Avery’s blunt subtitle admirably encapsulates her story. She emphasizes the graphic, often harrowing details of her disease, details I was extremely sobered to hear—i.e., the “Pain” of it. But throughout the book, Avery’s passion for music in general and “the Piano” in particular is the driving force and motif behind nearly everything she takes on. And as the main title hints, one particular classical work, a “Sonata,” would become the soundtrack to her roller-coaster life.
Avery was born in 1977 and diagnosed with RA at age 12. By then, she was already an acknowledged near-prodigy at the piano. Her diagnosis inspired determination. She reflects: “For too long, I refused to believe that I could not be both [arthritic and a pianist]. For decades, with swelling and crumbling hands, I groped at the piano, kneading, fearing that if I lost it, I would lose the only thing I liked about myself. Well into foolish adulthood….I kept one bruised and brutalized hand on the keyboard.”
As years passed and her continuing lessons were interspersed with RA treatments, incapacitating reconstructive surgeries, and constant re-adaptations to her increasing disability, Avery found special solace via the music she nevertheless still managed to create: “When I was playing, my arthritis wasn’t the most notable thing about me. The music—even if it hurts me to make it—was.”
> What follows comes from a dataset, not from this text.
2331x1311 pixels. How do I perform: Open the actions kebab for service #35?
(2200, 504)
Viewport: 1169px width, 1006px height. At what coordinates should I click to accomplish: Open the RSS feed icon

In particular, Schubert’s Sonata in B flat, D960, the composer’s final work, moved her emotionally and challenged her intellectually: “It was the first piece I ever wanted to really work on, not just sight-read and move on. I wanted to know it, to transcend the mechanics of this note, that note, and figure out what it was saying.” Avery interweaves insights about Schubert’s own brief life and its circumstances throughout her narrative. And she offers a theory: “[Schubert] did not have the meteoric rise that Mozart did. He began to grow into his talent but he died before he had the chance to do so. I did not die so young, but my playing did. Could I have heard this in the sonata? A lament for lost opportunity, lost music?”
Avery also found inspiration in the legacies of two fellow pianists. Austrian Paul Wittgenstein (1887-1961) endured right-arm amputation during World War I but went on to commission new music solely for the left hand, and devised special techniques allowing him to play presumably unreachable chords. And acclaimed American pianist Byron Janis, born in 1928, contracted severe arthritis in his hands and wrists at age 45. Despite that, he managed to continue concertizing, while becoming a volunteer mainstay of the Arthritis Foundation. Avery pays tribute to them both.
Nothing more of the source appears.